Undergraduates at other universities do not typically receive hands-on experience with these technologies and lab methods, said Lora Stevens, chair of the Earth Science Department.
“It’s a huge eye-opener in terms of the scope of science and what you can do at Long Beach,” she said. “This is unique to the CSU and what we can do with undergrads.”
The student’s journey
Modern science adds knowledge of the past. Fourth-year history student Daryll Acosta said the presence of lead or tin in soil can show where ancient people had smelting operations.
“It shows us a lot about the environmental remains, just how the environment is affected by small human impacts,” said Acosta, who is interested in teaching college. “You can’t have all that matters on paper.”
Students also visited Athens and historic sites including Delphi, Mycenae and the temple of Apollo near Lechaion.
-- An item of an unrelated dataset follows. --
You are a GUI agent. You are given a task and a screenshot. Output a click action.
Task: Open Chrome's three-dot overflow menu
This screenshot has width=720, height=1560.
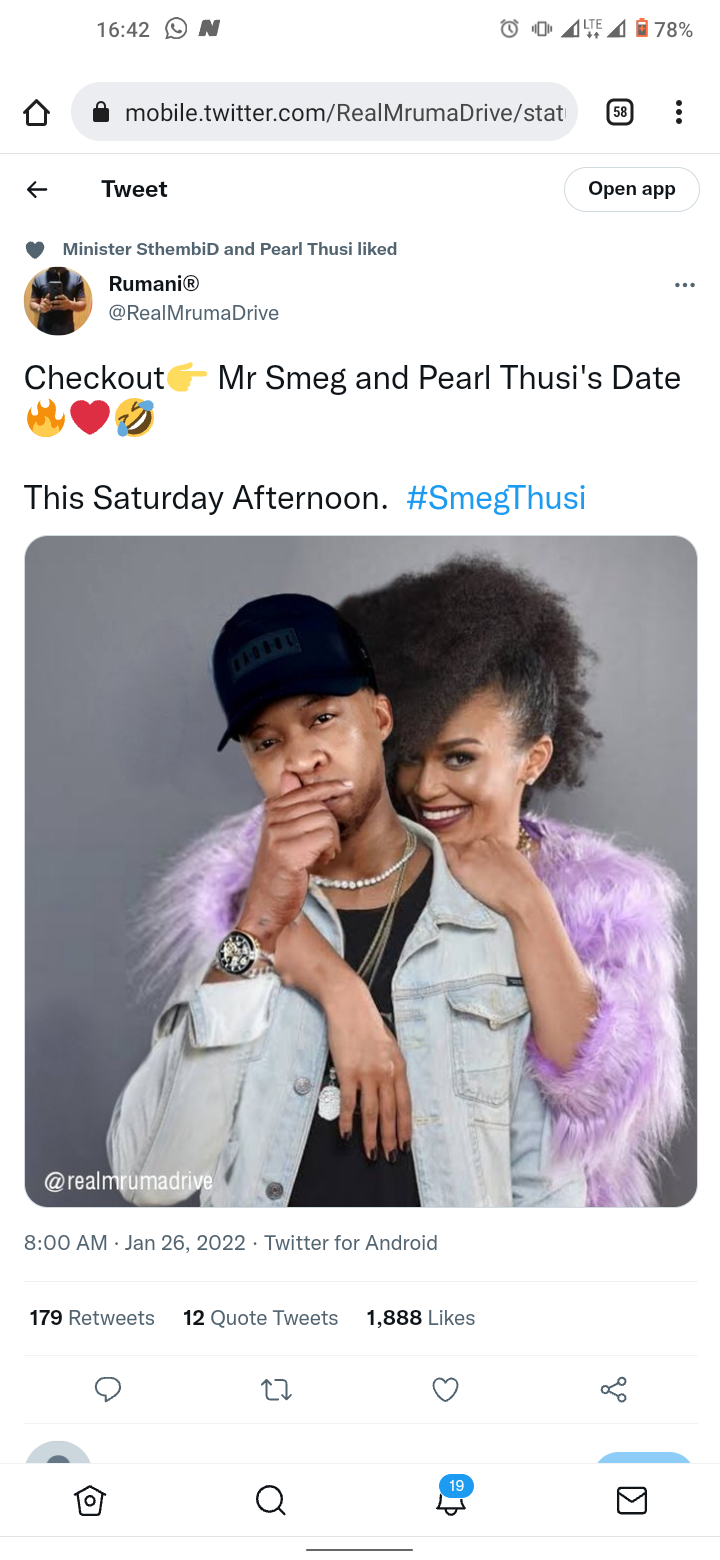(x=679, y=112)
Fourth-year classics studies student Yesenia Gonzalez took a Greek mythology course before going to Lechaion. She recently earned a Mellon Mays Undergraduate Fellowship, supporting her progression toward doctoral study, ideally in art and archaeology.
Gonzalez made her second trip to Lechaion this summer for the Harbor and Settlement Land Project. Initially seeking to “scratch something off the bucket list,” she has since decided that taking a pickaxe in hand and unearthing brick and tile fragments is her calling.
“Nothing compares to being in the field,” she said. “Going back this summer really reinforced that this is what I want to do and how much I enjoyed it.”